Prendre l’avion en silence et sans gaz à effet de serre dans un avenir proche, c’est possible ! En tous cas c’est le défi que s’est lancé le salon de l’Aviation verte qui se tiendra à l’aéroport de Paris le-Bourget du 18 au 20 Juin prochain.

 

Une impasse économique et environnementale

Près de 800 millions de tonnes : c’est le total annuel des émissions de CO2 issues du transport aérien selon le Groupe intergouvernemental d’experts sur le changement climatique (GIEC). Poussé par les difficultés économiques, le secteur aérien est aujourd’hui en pleine prise de conscience écologique.

Même si l’aviation n’est responsable « que » de 3% des émissions, reste qu’à chaque heure plus de 50 000 tonnes de CO2 sont lâchées dans l’atmosphère. Par ailleurs, le trafic aérien double environ tous les 15 ans, tandis que les émissions de CO2 du transport aérien en France ont augmenté de 85% par rapport à 1990.

 

Greenwashing ou vrai tournant pour un secteur synonyme de pollution et d’émissions de gaz à effet de serre ?

Organisé au Bourget, le Salon de l’Aviation Verte présentera au public toutes les solutions en cours de développement et tous les objets volants à énergie propre. A travers animations, tables rondes et conférences, les acteurs du secteur aéronautique français interviendront pour apporter leur vision et leur savoir-faire sur les innovations et les grandes avancées technologiques d’aujourd’hui et de demain.

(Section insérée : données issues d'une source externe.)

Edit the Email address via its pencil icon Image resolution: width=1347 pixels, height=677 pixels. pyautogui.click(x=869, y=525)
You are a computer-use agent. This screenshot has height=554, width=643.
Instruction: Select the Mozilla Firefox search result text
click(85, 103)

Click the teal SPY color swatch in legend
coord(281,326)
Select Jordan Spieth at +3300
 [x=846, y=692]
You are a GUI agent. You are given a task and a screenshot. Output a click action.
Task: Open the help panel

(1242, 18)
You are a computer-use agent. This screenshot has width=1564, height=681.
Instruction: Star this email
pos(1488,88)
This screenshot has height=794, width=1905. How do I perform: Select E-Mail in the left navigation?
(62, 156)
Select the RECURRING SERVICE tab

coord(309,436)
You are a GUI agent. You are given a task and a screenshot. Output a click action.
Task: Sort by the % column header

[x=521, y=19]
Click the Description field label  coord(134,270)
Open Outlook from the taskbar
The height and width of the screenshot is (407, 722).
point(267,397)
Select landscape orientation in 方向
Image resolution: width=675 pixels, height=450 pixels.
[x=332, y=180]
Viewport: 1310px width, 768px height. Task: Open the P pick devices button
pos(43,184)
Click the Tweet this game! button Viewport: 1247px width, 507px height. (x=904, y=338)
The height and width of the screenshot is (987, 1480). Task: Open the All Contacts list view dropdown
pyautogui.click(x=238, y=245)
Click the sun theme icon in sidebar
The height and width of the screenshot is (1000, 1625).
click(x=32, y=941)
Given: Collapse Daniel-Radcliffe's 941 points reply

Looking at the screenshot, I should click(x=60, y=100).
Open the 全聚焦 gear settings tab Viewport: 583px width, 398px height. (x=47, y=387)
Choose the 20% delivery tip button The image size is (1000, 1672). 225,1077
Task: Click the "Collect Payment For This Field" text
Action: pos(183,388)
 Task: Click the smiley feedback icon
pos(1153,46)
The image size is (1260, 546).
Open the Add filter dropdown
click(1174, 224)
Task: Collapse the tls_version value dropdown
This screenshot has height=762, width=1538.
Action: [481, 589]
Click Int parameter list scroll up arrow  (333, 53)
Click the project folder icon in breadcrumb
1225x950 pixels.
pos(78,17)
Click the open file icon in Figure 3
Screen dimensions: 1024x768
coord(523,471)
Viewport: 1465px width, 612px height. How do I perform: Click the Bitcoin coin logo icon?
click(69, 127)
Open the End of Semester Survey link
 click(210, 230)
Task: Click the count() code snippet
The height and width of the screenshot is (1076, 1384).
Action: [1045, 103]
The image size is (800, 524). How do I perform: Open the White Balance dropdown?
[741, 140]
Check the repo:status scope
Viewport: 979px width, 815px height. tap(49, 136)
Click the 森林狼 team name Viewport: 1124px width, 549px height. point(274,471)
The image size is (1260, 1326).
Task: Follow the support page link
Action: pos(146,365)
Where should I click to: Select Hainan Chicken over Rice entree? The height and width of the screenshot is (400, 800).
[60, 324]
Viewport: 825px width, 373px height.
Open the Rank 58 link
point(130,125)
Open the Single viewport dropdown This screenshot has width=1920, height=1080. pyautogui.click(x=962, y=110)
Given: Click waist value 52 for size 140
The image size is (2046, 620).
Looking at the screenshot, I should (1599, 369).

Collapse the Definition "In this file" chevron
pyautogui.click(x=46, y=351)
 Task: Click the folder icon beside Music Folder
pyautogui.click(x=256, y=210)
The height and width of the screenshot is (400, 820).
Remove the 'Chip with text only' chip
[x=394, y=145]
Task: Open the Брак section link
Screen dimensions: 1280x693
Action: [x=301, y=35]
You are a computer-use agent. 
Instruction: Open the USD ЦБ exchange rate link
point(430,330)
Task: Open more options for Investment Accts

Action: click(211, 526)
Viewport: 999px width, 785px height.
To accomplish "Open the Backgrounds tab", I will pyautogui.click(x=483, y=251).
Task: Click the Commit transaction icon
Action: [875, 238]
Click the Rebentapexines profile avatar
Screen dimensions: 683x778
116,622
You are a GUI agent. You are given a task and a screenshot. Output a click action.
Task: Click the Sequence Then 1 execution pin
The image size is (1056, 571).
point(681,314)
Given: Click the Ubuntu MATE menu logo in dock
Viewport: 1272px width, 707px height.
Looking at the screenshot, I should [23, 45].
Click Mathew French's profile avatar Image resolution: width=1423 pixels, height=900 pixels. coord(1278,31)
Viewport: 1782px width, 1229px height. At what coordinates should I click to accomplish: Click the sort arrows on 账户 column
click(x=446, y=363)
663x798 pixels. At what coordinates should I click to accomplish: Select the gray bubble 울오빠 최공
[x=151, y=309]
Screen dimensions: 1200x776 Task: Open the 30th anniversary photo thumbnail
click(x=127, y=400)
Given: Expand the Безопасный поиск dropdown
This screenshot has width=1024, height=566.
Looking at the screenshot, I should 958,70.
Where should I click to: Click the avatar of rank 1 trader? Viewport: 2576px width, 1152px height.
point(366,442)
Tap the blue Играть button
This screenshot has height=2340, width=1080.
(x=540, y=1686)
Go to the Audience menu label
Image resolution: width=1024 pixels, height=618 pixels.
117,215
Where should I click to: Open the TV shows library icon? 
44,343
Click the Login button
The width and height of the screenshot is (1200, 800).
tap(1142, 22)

Objectif d’ici 2020 : réduire de moitié les consommations et émissions de CO2 ainsi que les nuisances sonores. Dans le prolongement du Grenelle de l’environnement, les industriels ont concrétisé leur ambition par la mise en place du CORAC. Depuis 2008, le conseil œuvre sur la mise en cohérence des efforts concernant la recherche et l’innovation dans le domaine aéronautique. La préservation de l’environnement aérien se voit ainsi soutenu par les crédits du grand emprunt national alloués à la conception de démonstrateurs de viabilité technologique pour l’avion « vert » de demain.

 

Voler moins cher

Avec un prix du baril de pétrole qui vole de record en record, la réduction des coûts est devenue l'obsession des compagnies aériennes. Leur Graal : consommer moins de 3 litres par passager aux 100 kilomètres. Alors que la FNAM dote son site d’une fonction de calcul des émissions de CO2 permettant aux passagers d’être sensibilisés à l’impact de leurs déplacements sur l’environnement, l’association internationale du transport aérien (IATA) table quant à elle sur une amélioration de l’efficacité du carburant des avions de 1,5% par an d’ici 2020 et une réduction de moitié des émissions d’ici 2050 par rapport à 2005. Aujourd’hui à 60,51 euros, le cours du baril n’a pas cessé d’augmenter depuis janvier 2009. Une augmentation du prix de pétrole qui représente désormais le premier poste de dépenses des compagnies aériennes. Le nez sur la jauge, toutes rêvent de diminuer cette dépense.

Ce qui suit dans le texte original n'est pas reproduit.